Records excerpted from a collection:
###
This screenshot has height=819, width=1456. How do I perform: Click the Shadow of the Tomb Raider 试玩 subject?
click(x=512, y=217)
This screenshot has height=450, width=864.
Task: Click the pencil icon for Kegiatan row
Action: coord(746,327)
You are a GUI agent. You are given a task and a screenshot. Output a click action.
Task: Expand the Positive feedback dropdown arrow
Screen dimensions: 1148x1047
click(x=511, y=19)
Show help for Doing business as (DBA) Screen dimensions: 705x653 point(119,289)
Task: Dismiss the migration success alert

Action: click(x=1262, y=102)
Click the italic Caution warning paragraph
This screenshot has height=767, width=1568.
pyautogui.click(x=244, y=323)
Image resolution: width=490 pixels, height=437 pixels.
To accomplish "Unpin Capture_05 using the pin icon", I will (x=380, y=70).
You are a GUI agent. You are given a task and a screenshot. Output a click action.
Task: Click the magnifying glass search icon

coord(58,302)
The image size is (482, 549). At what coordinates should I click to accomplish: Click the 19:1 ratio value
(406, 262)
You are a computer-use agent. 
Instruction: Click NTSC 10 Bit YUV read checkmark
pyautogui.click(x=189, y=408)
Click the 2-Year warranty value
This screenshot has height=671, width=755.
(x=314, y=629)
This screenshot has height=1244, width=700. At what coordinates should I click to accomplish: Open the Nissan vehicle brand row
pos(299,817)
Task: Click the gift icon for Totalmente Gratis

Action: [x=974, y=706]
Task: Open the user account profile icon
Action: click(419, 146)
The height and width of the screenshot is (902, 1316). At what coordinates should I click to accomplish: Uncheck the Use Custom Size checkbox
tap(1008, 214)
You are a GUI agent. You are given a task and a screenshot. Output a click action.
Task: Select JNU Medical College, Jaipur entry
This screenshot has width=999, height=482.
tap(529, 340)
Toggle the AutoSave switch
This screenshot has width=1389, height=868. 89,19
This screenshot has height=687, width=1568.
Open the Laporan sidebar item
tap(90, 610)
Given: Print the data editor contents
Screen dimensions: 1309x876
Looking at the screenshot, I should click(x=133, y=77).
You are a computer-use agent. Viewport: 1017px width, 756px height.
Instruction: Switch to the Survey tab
###
# Exercise objective
Exact output of every entry is required.

# Written response
This screenshot has height=819, width=1456. How do I perform: Click the Shadow of the Tomb Raider 试玩 subject?
click(x=512, y=217)
This screenshot has height=450, width=864.
Task: Click the pencil icon for Kegiatan row
Action: coord(746,327)
You are a GUI agent. You are given a task and a screenshot. Output a click action.
Task: Expand the Positive feedback dropdown arrow
Screen dimensions: 1148x1047
click(x=511, y=19)
Show help for Doing business as (DBA) Screen dimensions: 705x653 point(119,289)
Task: Dismiss the migration success alert

Action: click(x=1262, y=102)
Click the italic Caution warning paragraph
This screenshot has height=767, width=1568.
pyautogui.click(x=244, y=323)
Image resolution: width=490 pixels, height=437 pixels.
To accomplish "Unpin Capture_05 using the pin icon", I will (x=380, y=70).
You are a GUI agent. You are given a task and a screenshot. Output a click action.
Task: Click the magnifying glass search icon

coord(58,302)
The image size is (482, 549). At what coordinates should I click to accomplish: Click the 19:1 ratio value
(406, 262)
You are a computer-use agent. 
Instruction: Click NTSC 10 Bit YUV read checkmark
pyautogui.click(x=189, y=408)
Click the 2-Year warranty value
This screenshot has height=671, width=755.
(x=314, y=629)
This screenshot has height=1244, width=700. At what coordinates should I click to accomplish: Open the Nissan vehicle brand row
pos(299,817)
Task: Click the gift icon for Totalmente Gratis

Action: [x=974, y=706]
Task: Open the user account profile icon
Action: click(419, 146)
The height and width of the screenshot is (902, 1316). At what coordinates should I click to accomplish: Uncheck the Use Custom Size checkbox
tap(1008, 214)
You are a GUI agent. You are given a task and a screenshot. Output a click action.
Task: Select JNU Medical College, Jaipur entry
This screenshot has width=999, height=482.
tap(529, 340)
Toggle the AutoSave switch
This screenshot has width=1389, height=868. 89,19
This screenshot has height=687, width=1568.
Open the Laporan sidebar item
tap(90, 610)
Given: Print the data editor contents
Screen dimensions: 1309x876
Looking at the screenshot, I should click(x=133, y=77).
You are a computer-use agent. Viewport: 1017px width, 756px height.
Instruction: Switch to the Survey tab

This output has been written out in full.